И пусть не верит, кто не хочет! Что она - жить не сможет, если о ней будут думать плохо! Не жить ей, что ли, из-за глупой сплетни? Как люди к ней, так и она к ним! Хорошо - так хорошо, а нет - так нет! У нее своя гордость есть!..

Ганна взяла лозовую корзину, забросила за плечи и твердо пошла тропинкой к гумну, к хате. Да, горевать попусту она не будет! Не будет горевать невиноватая, не дура!

А люди - как кто к ней, так и она к ним! Печалиться она не будет.

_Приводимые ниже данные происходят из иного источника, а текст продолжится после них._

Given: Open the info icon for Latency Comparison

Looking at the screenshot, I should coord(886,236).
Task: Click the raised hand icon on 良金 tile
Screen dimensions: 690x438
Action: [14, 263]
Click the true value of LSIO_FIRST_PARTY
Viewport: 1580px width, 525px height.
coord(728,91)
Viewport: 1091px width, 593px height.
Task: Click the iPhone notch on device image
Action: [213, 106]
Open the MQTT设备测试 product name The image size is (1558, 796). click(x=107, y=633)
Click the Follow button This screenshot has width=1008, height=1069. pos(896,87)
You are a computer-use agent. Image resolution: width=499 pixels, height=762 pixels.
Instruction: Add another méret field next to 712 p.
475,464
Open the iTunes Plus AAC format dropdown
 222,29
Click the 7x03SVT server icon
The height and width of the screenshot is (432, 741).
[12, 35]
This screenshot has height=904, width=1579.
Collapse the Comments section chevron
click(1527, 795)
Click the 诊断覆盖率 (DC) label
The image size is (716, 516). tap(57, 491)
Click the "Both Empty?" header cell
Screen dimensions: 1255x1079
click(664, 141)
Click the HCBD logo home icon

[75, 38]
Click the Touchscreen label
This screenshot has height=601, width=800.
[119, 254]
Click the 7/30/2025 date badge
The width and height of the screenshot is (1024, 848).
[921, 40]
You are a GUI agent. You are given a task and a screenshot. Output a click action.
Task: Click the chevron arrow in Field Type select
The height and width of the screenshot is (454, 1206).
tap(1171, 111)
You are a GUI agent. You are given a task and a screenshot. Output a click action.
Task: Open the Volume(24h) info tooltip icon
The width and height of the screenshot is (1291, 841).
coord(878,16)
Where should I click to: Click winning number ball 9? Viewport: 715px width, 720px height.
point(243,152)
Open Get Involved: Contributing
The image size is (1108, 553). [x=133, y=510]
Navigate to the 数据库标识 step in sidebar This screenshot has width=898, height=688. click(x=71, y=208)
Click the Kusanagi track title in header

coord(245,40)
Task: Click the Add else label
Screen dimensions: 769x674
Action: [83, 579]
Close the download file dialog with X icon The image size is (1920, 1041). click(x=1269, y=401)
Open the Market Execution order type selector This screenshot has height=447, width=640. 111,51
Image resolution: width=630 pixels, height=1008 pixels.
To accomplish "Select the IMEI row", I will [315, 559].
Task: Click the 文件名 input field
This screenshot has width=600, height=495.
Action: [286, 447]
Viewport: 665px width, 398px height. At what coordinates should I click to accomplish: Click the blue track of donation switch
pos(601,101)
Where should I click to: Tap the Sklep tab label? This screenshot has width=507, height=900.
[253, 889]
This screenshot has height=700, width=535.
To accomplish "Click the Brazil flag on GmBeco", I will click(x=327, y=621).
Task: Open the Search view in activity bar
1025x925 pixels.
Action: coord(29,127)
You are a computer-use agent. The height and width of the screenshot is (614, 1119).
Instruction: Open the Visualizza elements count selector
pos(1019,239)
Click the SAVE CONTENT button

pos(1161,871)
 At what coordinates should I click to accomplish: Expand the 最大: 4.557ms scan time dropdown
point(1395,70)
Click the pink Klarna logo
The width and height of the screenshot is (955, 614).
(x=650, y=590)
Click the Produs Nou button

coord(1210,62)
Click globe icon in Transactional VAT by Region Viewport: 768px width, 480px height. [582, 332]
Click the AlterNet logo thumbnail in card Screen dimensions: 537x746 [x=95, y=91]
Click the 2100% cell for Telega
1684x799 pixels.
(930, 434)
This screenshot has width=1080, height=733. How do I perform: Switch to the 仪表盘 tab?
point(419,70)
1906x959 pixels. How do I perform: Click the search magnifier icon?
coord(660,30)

Не из таких!

Все же, как она ни храбрилась, тревога не покидала ее, заставляла смотреть вперед с беспокойством, с опасливой настороженностью. Уже не так просто, как до сих пор, не легко и не беззаботно думалось о том, что если вдруг кто-то встретится, как посмотрит на нее, как она - на него? Раньше об этом она вообще не думала, а теперь, подходя к дороге за гумнами, замедлила шаг, - услышала: кто-то едет на лошади.

Издали узнала - надо же так случиться - ехал на Гузе Василь. Волнуясь, вышла на дорогу, подождала, пока не подъедет. Встречи с Василем и ждала и боялась: знала, какой ревнивый, особенно к Евхиму. И вот, свесив босые ноги, в белой рубашке, как раз ехал Василь.

Слышал он или не слышал-? А если слышал - поверил ли? Неужели мог поверить?.. "Мог, - ревнивый, недоверчивый!" - встревожила Ганну беспокойная мысль. Но вторая сразу же возразила: "Нет, не мог, не должен верить другим".

Ей - одной - верить должен! Если не поверит, не успокоит он, кто же тогда?

Видела, что и он заметил ее, забеспокоился, в первый момент от неожиданности приостановил коня. Потом строго толкнул коня в бок ногой, хмуро, не глядя на нее, стал приближаться.

Ганна насторожилась.

Когда Василь подъехал, Ганна увидела, что он не собирается останавливать коня - говорить даже не хочет! Она ступила наперерез коню, остановила.